Em decisão monocrática, a relatora, ministra Cármen Lúcia, julgou improcedente referida Reclamação, pois segundo ela foram analisadas, no caso, questões jurídicas e probatórias que levaram à conclusão de que houve fraude na contratação dos médicos, entretanto, na análise de agravo regimental contra referida decisão, prevaleceu, no colegiado, a divergência aberta pelo ministro Alexandre de Moraes no sentido da licitude da contratação, uma vez que para ele, a conclusão do TRT-5 contrariou os resultados produzidos no julgamento da ADPF e a tese de repercussão geral definida no Tema 725.

O voto do ministro Alexandre de Moraes foi seguido pelos ministros Luís Roberto Barroso e Dias Toffoli, e restou definido na Reclamação RcL 47.843 que “a “pejotização” é permitida pela legislação brasileira, e a apresentação dessa ação pelo MPT somente se justificaria se a situação envolvesse trabalhadores hipossuficientes. No caso, contudo, trata-se de escolha realizada por pessoas com alto nível de formação, e esse modelo de contratação é utilizado legalmente, também, por professores, artistas, locutores e outros profissionais que não se enquadram na situação de hipossuficiência.”[2]

É importante observar que essa não é a primeira vez que a 1ª Turma decidiu ser lícita a terceirização por “pejotização” (Rcl 39.351 AgR; Rel. Min. ROSA WEBER, Red. p/ Acórdão: ALEXANDRE DE MORAES, Primeira Turma, julgado em 11/5/2020), restando consignado nesse outro caso que não haveria irregularidade na contratação de pessoa jurídica formada por profissionais liberais para prestação de serviços terceirizados na atividade-fim da contratante.

Um ponto que vale destaque na recente decisão do STF, proferida nos autos da Reclamação RcL 47.843, é que o STF não vinculou, na decisão final do referido acórdão, a validade jurídica da “pejotização” aos trabalhadores hipersuficientes, conceituados pela CLT como aqueles que possuem diploma de nível superior e recebem salário mensal igual ou superior a duas vezes o limite máximo dos benefícios do Regime Geral de Previdência Social.

Referida conclusão é extraída do voto do ministro Luís Roberto Barroso, que pontuou, ao nosso ver, corretamente, que “não são só médicos, hoje em dia — que não são hipossuficientes—, que fazem uma escolha esclarecida por esse modelo de contratação.
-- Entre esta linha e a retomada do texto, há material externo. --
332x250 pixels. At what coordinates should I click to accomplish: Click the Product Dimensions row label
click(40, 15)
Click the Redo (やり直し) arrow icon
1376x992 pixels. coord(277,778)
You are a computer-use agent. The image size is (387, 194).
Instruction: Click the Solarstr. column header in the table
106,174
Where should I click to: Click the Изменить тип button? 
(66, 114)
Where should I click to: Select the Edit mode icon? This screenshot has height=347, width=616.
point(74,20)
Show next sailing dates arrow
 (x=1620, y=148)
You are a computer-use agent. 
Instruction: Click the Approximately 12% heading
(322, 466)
Professores, artistas, locutores são frequentemente contratados assim, e não são hipossuficientes. São opções permitidas pela legislação”.

Com base no que foi dito acima, é muito provável que você esteja pensando: “então a pejotização foi liberada”? E a resposta é não.

Nos julgados acima citados, em nenhum momento, houve recomendação e muito menos liberação por parte do STF para realização de “pejotização” de forma indiscriminada, ao contrário, o STF apenas conferiu validade à terceirização de serviços, seja ela da atividade meio ou fim da empresa, desde que não haja fraude ao contrato de trabalho que, para seu enquadramento em específico, deve obrigatoriamente conter os requisitos previstos no artigo 3º[3] da CLT, assim como não invalidou a regra do art. 9º[4] da CLT.


[1] Art. 5º da Lei nº 13.467/2017- “Contratante é a pessoa física ou jurídica que celebra contrato com empresa de prestação de serviços relacionados a quaisquer de suas atividades, inclusive sua atividade principal”.
[2] https://portal.stf.jus.br/noticias/verNoticiaDetalhe.asp?idConteudo=481399&ori=1
[3]Art. 3º – Considera-se empregado toda pessoa física que prestar serviços de natureza não eventual a empregador, sob a dependência deste e mediante salário.”
[4]Art. 9º – Serão nulos de pleno direito os atos praticados com o objetivo de desvirtuar, impedir ou fraudar a aplicação dos preceitos contidos na presente Consolidação”.